[Text block]
■ ■ ■ ■ ■
# [SOLVED] 502 Bad Gateway mean blocked?



## maXrich (Jan 6, 2010)

When trying to access http://movies-links.tv/
I get a blank page that reads "502 Bad Gateway".

When I accessed the same web page from an anonymous proxy sever website the page loads correctly.

Does that mean the website blocked my IP address? Or my ISP blocked the website?


----------



## johnwill (Sep 26, 2002)

*Re: 502 Bad Gateway mean blocked?*

Since that's doubtless an illegal movie site, the ISP may have indeed blocked it. 

The disclaimer from the site in question, obviously trying to use the PirateBay argument that didn't work for PirateBay!


> *Disclaimer:*
> Watch Movies provides links to other sites on the Internet (DivX host sites, supernovatube.com, megavideo.com, myspace.com, tudou.com, veoh.com, youku.com, youtube.com, and others.) We do not host or upload any video, films, or media files. *Therefore, Watch Movies is not responsible for the accuracy, compliance, copyright, legality, decency, or any other aspect of the content of other linked sites.* If you have any legal issues please contact the appropriate media file owners / host sites.
■ ■ ■ ■ ■
[Stored data]
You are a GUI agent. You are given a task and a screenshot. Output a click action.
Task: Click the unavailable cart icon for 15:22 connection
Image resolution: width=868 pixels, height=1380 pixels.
■ ■ ■ ■ ■
[What to do] Pick up the forum thread about the 502 Bad Gateway error after its last sentence and carry it forward.

[Task answer]
----------



## maXrich (Jan 6, 2010)

Thank you John. The website was not blocked.
It was up and running again within the next hour after I posted the question.

They had a technical problem with the website for all North American IP address,
thankfully they resolved the problem. The site is up and running again. :smile:


----------



## jcraven (Jun 26, 2010)

I had the same problem with this site ** removed by moderator ** . The best thing to do is wait a couple of hours and it will come back. It's usually on the site owners end.


----------



## johnwill (Sep 26, 2002)

Please don't post that kind of link here, perhaps taking another look at the Tech Support Forum Rules & Conduct is in order.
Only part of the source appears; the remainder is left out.